# Vorgegebener Text
---
Die Helden von modernen Fernsehserien sind immer öfter böse Buben. Die Medienwissenschaftlerin Kathi Gormász weiß, warum Walter White aus der Kultserie „Breaking Bad“ oder der Mafiaboss Tony Soprano so gut ankommen.

Stuttgart - Sie lügen, betrügen, morden – und werden von den Zuschauern trotzdem geliebt: Moderne TV-Schurken wie der Drogendealer Walter White aus der Kultserie „Breaking Bad“ oder der Mafiaboss Tony Soprano („Die Sopranos“) gehen zwar über Leichen, taugen aber trotzdem als Identifikationsfiguren, weil sie nicht durch und durch böse, sondern auch fürsorgliche Familienmenschen sind. „Das macht das Komplexe, das Spannende und Vielschichtige dieser Figuren aus und sicher auch bis zu einem gewissen Grad das Potenzial, uns an sie zu binden“, erklärt die Medienwissenschaftlerin Kathi Gormász, die eine Doktorarbeit über das Thema geschrieben hat, die jetzt als Buch erschienen ist: In „Walter White & Co – Die neuen Heldenfiguren in amerikanischen Fernsehserien“ erläutert die Medienexpertin aus Berlin, was an bösen Buben in modernen Fernsehserien so faszinierend ist.
---
# Angezeigte Informationen
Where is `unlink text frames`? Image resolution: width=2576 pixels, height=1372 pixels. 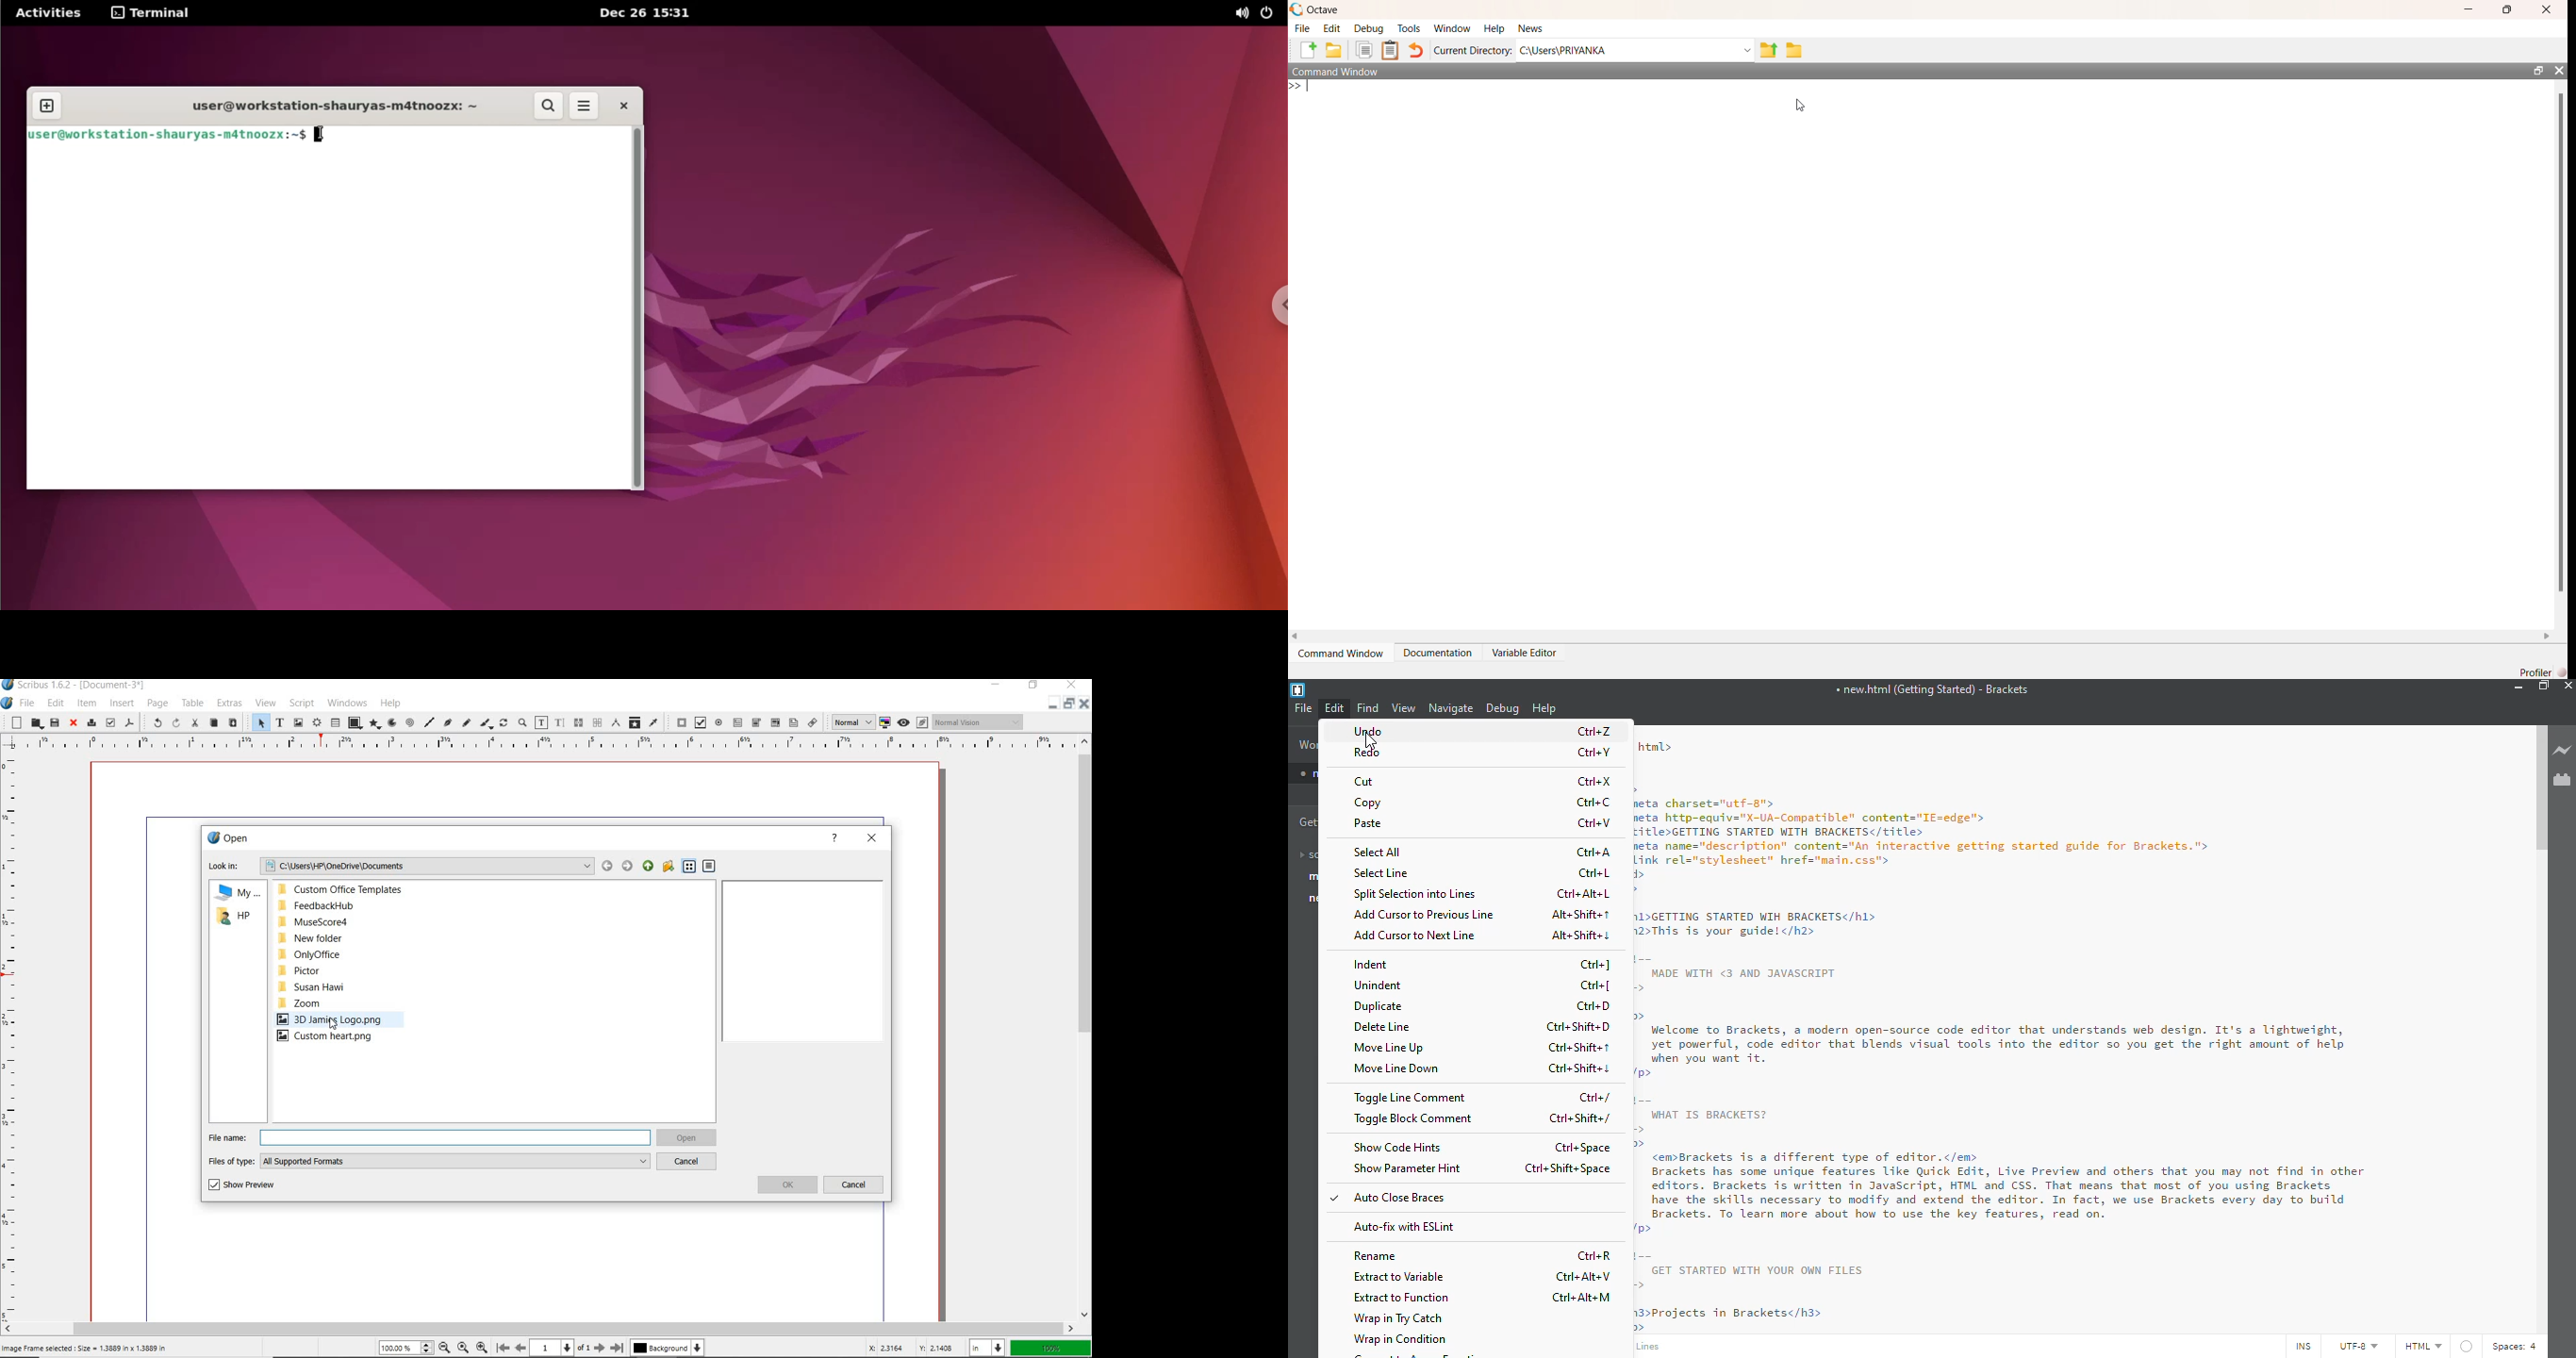 unlink text frames is located at coordinates (594, 723).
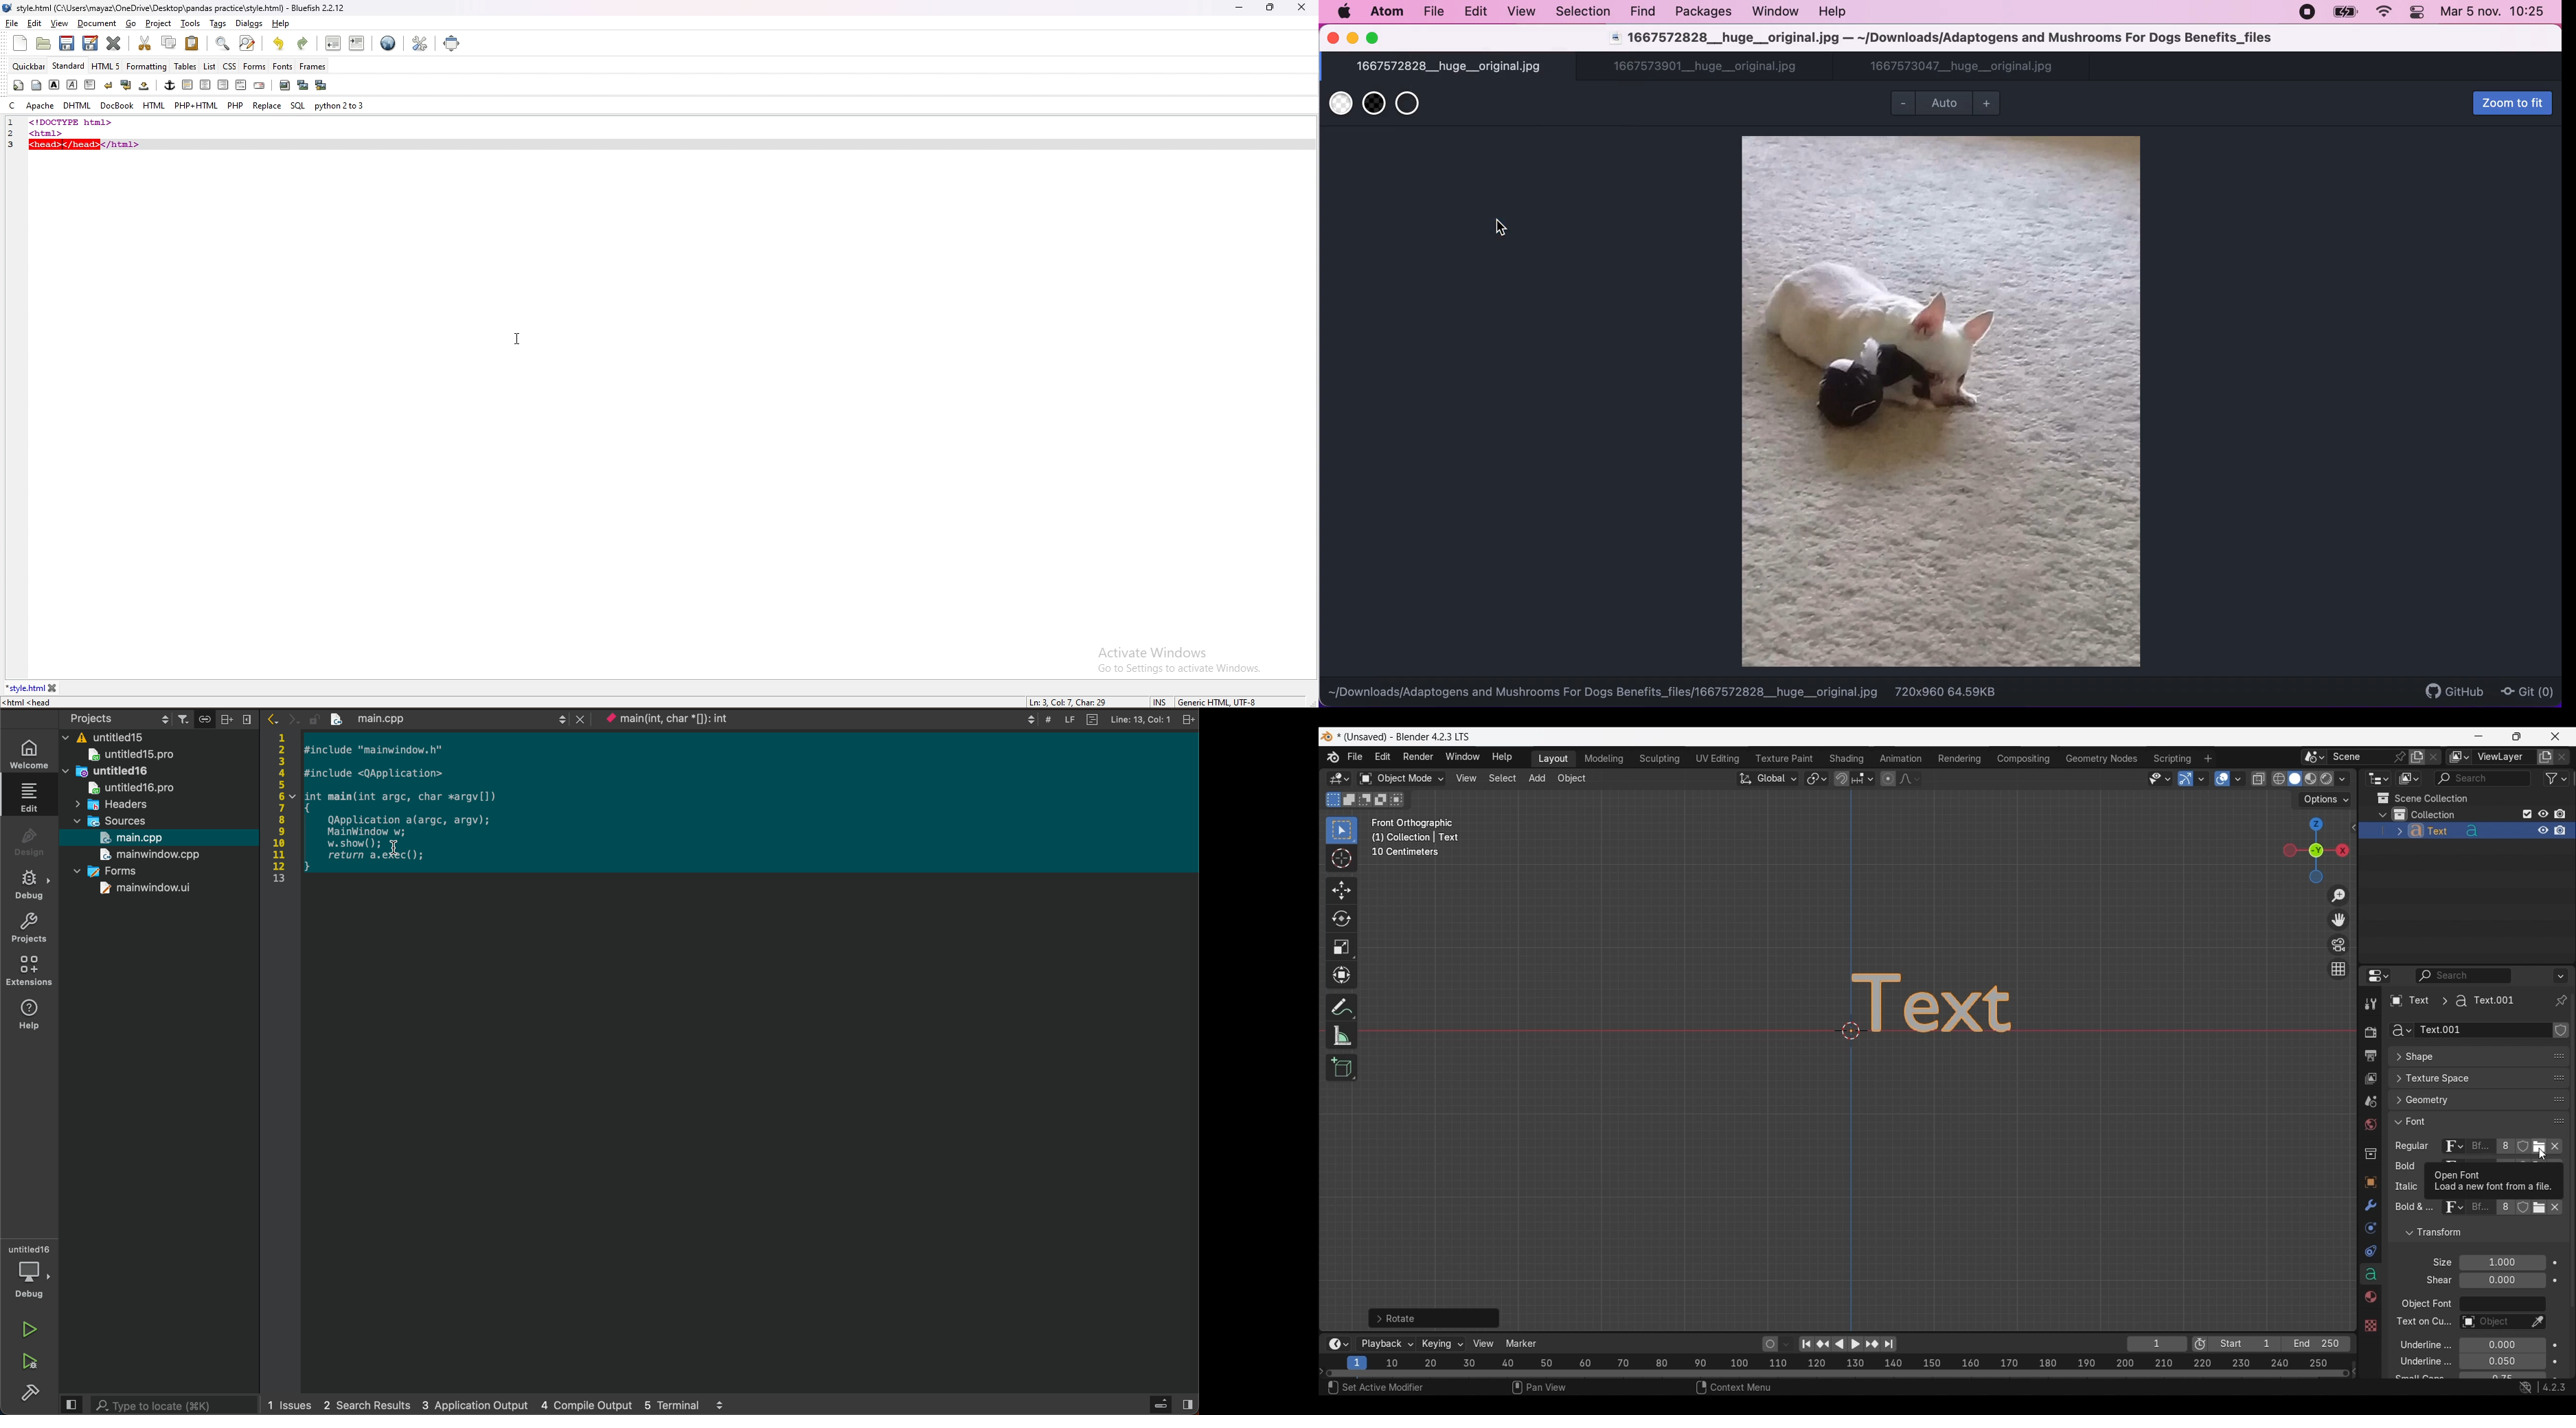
---
# Aufgabenstellung
1. Fassen Sie den Artikel über Fernsehschurken in zwei Sätzen zusammen.
2. Als was wird Walter White im Artikel über Fernsehschurken bezeichnet?
3. Schreiben Sie den Artikel über Fernsehschurken im Anschluss an seinen letzten Satz weiter.

# Lösungen
1. Moderne TV-Schurken wie Walter White aus „Breaking Bad“ oder Tony Soprano aus „Die Sopranos“ lügen, betrügen und morden, werden von den Zuschauern aber trotzdem geliebt, weil sie auch fürsorgliche Familienmenschen sind. Die Medienwissenschaftlerin Kathi Gormász aus Berlin hat darüber eine Doktorarbeit geschrieben, die als Buch mit dem Titel „Walter White & Co – Die neuen Heldenfiguren in amerikanischen Fernsehserien“ erschienen ist.

2. Er wird als Drogendealer bezeichnet.

3.
 

Kernthese ihrer Abhandlung: Ein Serienheld heutiger Prägung muss kein Gutmensch alter Schule sein, wie das früher vielleicht einmal war. Er darf auch rauben, brandschatzen und sogar töten, wenn die Zuschauer mit seinen Zielen einverstanden sind, seine „Motive billigen oder zumindest nachvollziehen können“, so Gormász.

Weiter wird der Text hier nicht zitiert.